OpenAI Launches GPTBot Web Crawler to access Internet

Learn How to allow or disallow GPTBot to access your website

Aug 09, 2023

OpenAI Launches GPTBot Web Crawler to access Internet

OpenAI has launched a new web crawler tool dubbed "GPTBot" that it says could potentially improve upcoming ChatGPT AI models.

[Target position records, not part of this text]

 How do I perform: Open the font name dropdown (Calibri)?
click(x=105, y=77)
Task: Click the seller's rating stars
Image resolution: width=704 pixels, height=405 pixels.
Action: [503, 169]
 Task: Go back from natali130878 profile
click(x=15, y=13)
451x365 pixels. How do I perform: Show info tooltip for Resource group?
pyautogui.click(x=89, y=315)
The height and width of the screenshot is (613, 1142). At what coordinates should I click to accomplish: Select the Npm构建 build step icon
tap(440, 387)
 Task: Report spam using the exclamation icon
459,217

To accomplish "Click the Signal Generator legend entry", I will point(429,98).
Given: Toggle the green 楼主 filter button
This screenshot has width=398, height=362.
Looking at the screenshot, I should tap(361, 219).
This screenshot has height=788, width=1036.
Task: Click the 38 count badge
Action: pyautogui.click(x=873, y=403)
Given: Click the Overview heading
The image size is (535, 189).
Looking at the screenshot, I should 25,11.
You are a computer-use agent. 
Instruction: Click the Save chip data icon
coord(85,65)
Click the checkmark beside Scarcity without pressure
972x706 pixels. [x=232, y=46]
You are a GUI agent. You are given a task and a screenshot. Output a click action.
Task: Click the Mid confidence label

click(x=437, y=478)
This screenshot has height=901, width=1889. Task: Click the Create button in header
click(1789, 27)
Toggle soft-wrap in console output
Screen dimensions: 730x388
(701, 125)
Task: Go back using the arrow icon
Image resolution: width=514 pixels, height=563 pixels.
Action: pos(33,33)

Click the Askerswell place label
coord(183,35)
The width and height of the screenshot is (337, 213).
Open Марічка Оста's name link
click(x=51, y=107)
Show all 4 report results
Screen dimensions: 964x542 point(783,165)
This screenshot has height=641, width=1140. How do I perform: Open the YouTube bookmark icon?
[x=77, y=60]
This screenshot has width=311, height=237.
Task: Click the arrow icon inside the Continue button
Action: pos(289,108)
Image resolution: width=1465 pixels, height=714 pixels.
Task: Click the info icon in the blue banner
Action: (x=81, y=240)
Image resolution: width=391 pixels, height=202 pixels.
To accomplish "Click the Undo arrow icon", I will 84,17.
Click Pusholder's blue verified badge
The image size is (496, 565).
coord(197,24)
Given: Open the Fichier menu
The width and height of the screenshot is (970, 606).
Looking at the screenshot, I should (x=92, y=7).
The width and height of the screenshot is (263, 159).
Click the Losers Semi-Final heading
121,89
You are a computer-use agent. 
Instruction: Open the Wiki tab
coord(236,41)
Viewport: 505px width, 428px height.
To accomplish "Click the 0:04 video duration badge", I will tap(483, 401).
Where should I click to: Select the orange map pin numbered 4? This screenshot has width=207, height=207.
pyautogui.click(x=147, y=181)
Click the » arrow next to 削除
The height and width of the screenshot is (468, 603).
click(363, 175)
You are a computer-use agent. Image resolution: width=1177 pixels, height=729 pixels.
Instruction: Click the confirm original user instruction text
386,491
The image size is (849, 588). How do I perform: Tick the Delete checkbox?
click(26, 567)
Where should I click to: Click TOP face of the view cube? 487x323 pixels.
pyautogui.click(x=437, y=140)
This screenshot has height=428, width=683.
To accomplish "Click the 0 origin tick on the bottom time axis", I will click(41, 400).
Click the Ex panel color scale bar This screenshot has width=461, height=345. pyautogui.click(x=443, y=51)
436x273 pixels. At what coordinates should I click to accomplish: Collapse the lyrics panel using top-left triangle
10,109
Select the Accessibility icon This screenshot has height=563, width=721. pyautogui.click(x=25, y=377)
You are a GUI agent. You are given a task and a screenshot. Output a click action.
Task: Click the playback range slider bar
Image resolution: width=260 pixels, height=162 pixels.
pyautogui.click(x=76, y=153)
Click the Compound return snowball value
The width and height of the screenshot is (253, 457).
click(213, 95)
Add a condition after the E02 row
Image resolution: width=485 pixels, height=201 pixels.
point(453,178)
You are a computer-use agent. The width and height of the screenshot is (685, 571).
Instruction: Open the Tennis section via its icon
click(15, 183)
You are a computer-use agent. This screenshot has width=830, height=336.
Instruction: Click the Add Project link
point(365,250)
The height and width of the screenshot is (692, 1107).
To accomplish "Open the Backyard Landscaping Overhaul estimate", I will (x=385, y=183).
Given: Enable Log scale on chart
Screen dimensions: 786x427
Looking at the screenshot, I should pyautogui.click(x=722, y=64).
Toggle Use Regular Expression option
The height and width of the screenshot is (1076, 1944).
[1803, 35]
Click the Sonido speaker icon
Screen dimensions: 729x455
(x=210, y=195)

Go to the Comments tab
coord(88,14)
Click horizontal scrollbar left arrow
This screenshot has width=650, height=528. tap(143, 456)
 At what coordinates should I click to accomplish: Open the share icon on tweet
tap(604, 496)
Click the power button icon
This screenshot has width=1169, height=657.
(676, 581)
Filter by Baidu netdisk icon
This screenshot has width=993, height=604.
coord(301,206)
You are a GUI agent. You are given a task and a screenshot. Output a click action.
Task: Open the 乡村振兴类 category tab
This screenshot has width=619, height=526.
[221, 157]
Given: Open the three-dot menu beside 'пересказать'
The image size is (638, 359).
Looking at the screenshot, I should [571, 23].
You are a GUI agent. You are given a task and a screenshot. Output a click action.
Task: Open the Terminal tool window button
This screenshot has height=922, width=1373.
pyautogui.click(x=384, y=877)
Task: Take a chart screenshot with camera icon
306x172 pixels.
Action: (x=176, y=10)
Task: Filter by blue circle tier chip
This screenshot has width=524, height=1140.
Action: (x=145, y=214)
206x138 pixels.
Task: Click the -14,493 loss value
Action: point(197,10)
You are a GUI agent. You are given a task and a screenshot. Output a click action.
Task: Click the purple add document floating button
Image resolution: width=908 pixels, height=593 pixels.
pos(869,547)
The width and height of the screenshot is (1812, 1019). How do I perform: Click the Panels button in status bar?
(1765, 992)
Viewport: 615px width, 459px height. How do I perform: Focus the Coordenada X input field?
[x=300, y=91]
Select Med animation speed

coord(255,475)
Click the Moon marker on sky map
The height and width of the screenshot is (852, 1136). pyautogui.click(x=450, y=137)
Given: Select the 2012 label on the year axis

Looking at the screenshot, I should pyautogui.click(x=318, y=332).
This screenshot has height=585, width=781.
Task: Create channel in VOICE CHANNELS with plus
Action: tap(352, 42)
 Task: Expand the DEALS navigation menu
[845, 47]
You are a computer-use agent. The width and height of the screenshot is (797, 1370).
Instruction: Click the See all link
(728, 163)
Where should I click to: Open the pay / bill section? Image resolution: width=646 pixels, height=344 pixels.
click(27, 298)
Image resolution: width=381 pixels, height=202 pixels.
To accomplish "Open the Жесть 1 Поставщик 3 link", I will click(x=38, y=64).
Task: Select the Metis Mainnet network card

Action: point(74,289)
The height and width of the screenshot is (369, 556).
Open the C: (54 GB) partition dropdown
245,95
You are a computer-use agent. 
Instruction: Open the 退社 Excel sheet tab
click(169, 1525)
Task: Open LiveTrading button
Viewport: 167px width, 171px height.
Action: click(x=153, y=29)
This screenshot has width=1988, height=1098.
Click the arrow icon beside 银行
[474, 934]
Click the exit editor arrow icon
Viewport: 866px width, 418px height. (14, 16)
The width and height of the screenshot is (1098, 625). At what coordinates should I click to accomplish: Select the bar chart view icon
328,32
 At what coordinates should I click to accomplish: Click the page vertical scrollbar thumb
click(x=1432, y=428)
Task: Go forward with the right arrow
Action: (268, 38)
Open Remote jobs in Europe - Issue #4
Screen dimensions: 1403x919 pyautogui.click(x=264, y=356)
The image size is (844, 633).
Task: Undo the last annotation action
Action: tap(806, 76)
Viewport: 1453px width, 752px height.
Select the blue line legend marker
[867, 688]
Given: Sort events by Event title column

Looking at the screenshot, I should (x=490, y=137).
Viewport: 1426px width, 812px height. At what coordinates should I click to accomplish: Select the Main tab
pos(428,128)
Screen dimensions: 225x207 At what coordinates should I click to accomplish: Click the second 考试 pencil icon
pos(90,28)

In a web post, OpenAI explained that net pages crawled with GPTBot "could potentially be utilized to improve future models" by making them extra correct and expand capabilities.

A webcrawler indexes websites across the internet, much like how Google's search engine works. OpenAI says GPTBot will filter out paywalled content material, personal information, and coverage-violating text when crawling the net. Web site homeowners can even block GPTBot the usage of same old server settings.

GPTBot can be identified by the following user agent and string.

User agent token: GPTBot
Full user-agent string: Mozilla/5.0 AppleWebKit/537.36 (KHTML, like Gecko; compatible; GPTBot/1.0; +https://openai.com/gptbot)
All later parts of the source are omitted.